In the answer to another question, I read that it's bad to short-circuit electrolytic capacitors. Why is that? What happens if I do?
Electrolytic capacitors may become permanently damaged by excessive peak currents, which will definitely occur during short-circuit events. The reason is that (a) the internal resistance will cause a momentary, but large power dissipation (heat!) and (b) the distribution of the current spike inside the capacitor will not be formed evenly across the large area of the aluminum foil and hot spots may occur. The electrolyte may vaporize along these small zones and damage to the insulating aluminum oxide layer may occur as well.
If you're lucky, the capacitance will decrease just a bit or the top of the can may change its shape into something like a dome. If you're very unlucky, the cap may fail and heat up quite a bit (and eventually blow).
With very large currents, e.g. during inrush events into the primary caps of switching power supplies, you can actually feel how the caps heat up in an unhealthy way (don't touch live circuits or charged caps!!!). Such inrush events may be viewed as the opposite of a short circuit condition, just that the current flows in the opposite direction ("into the cap").

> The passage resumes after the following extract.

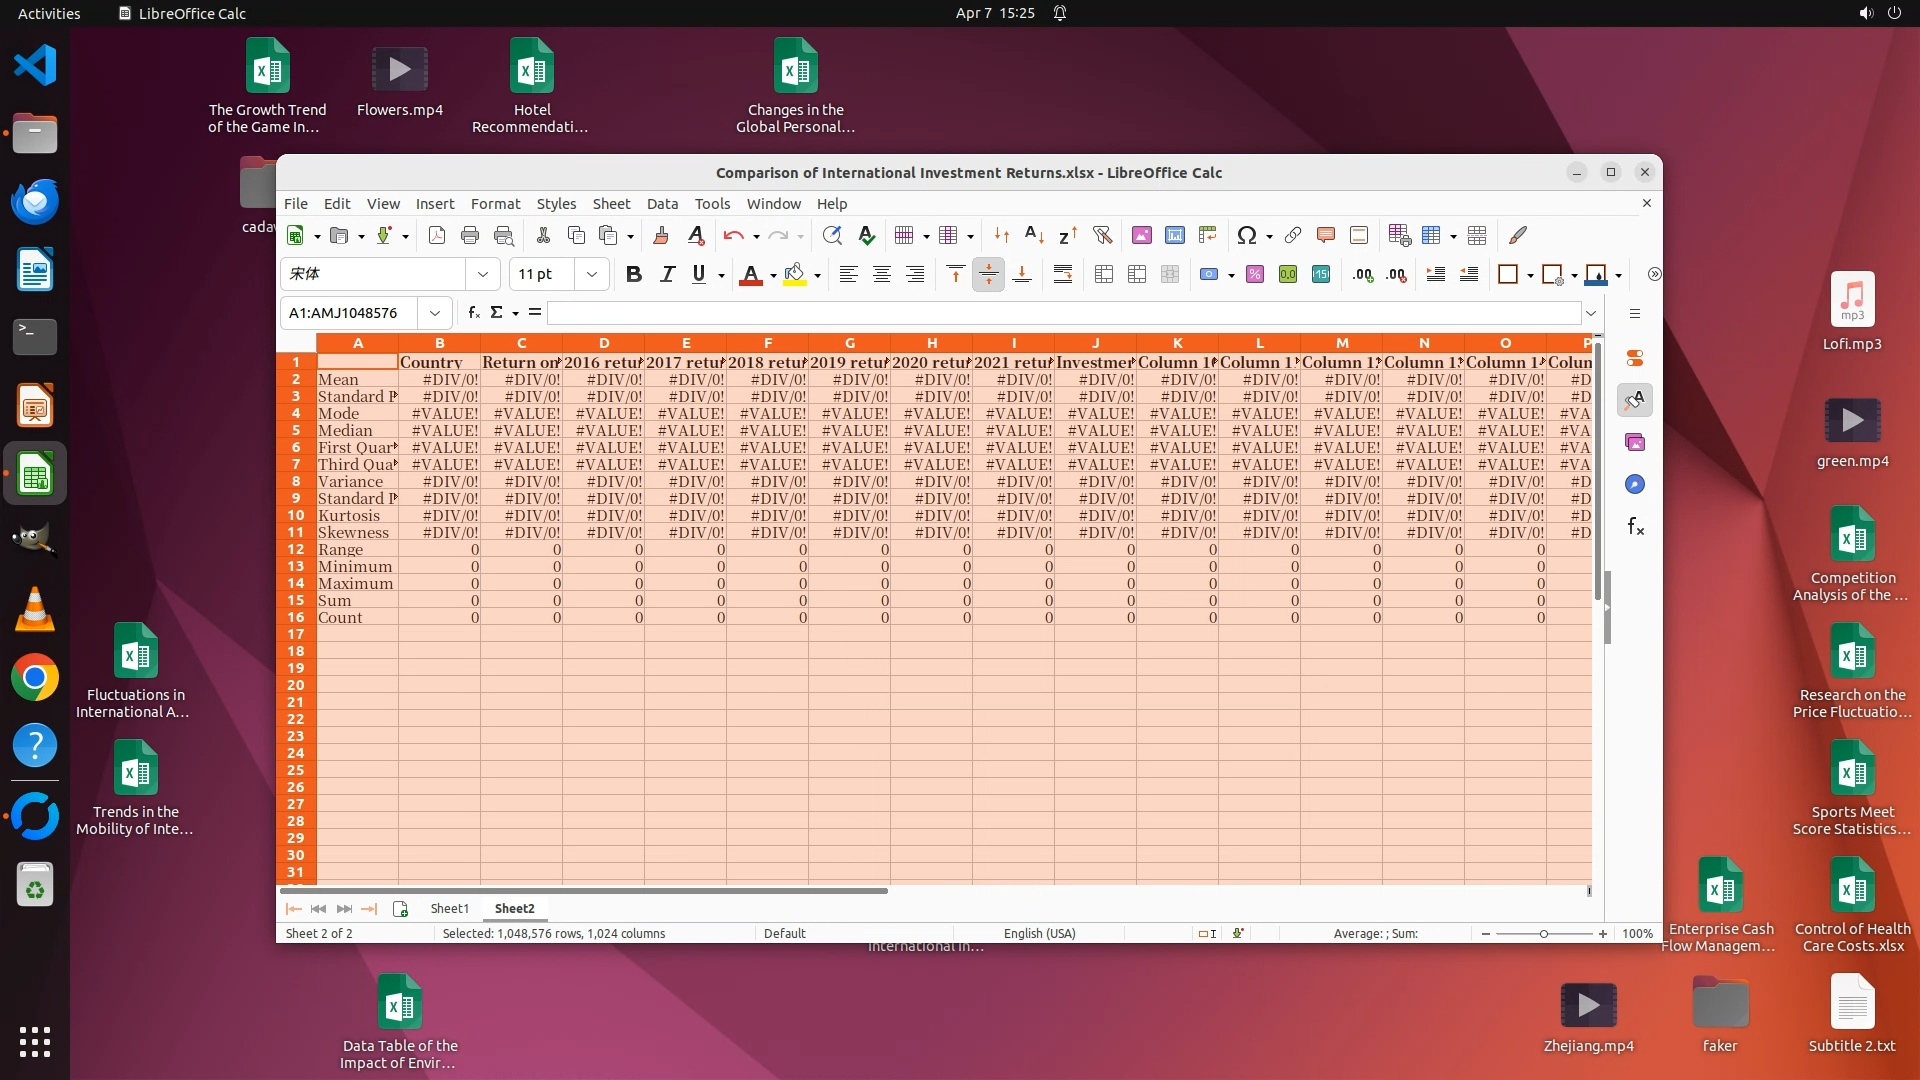The width and height of the screenshot is (1920, 1080).
Task: Expand the Name Box dropdown arrow
Action: pyautogui.click(x=435, y=313)
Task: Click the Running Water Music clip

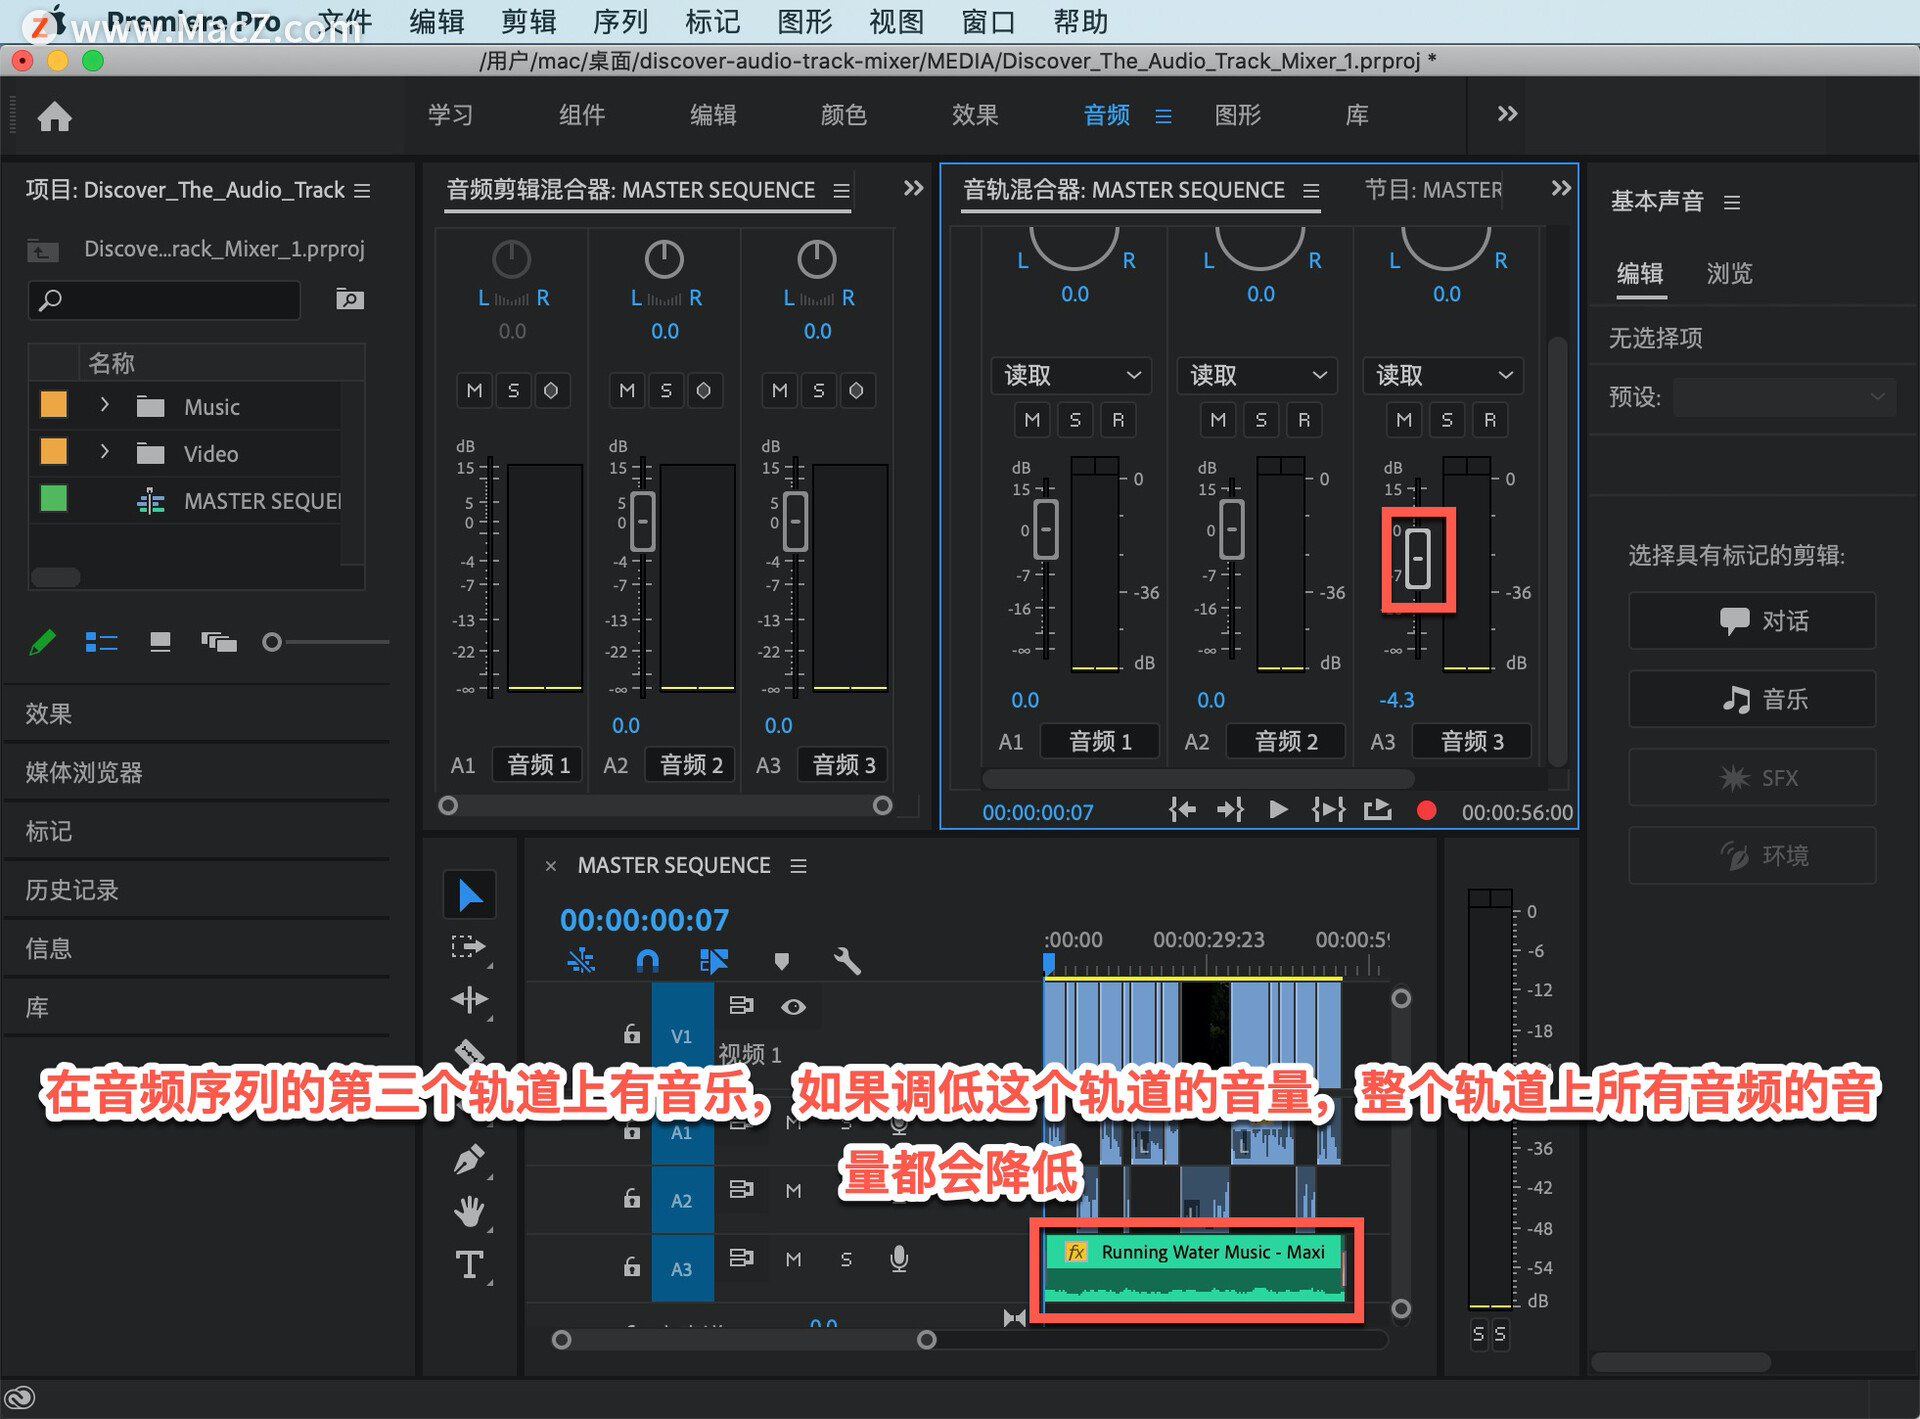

BTW: Also true for other capacitors like ceramics. I've seen ceramics explode, too, when they were subjected to rapid discharge events. The ceramic dielectric material changes its shape just a tiny bit when the electric field varies. If this happens fast, enough force may be created for the capacitor to blow. Disc capacitors will withstand some abuse, ceramic multilayer capacitors (MLCCs) are quite sensitive.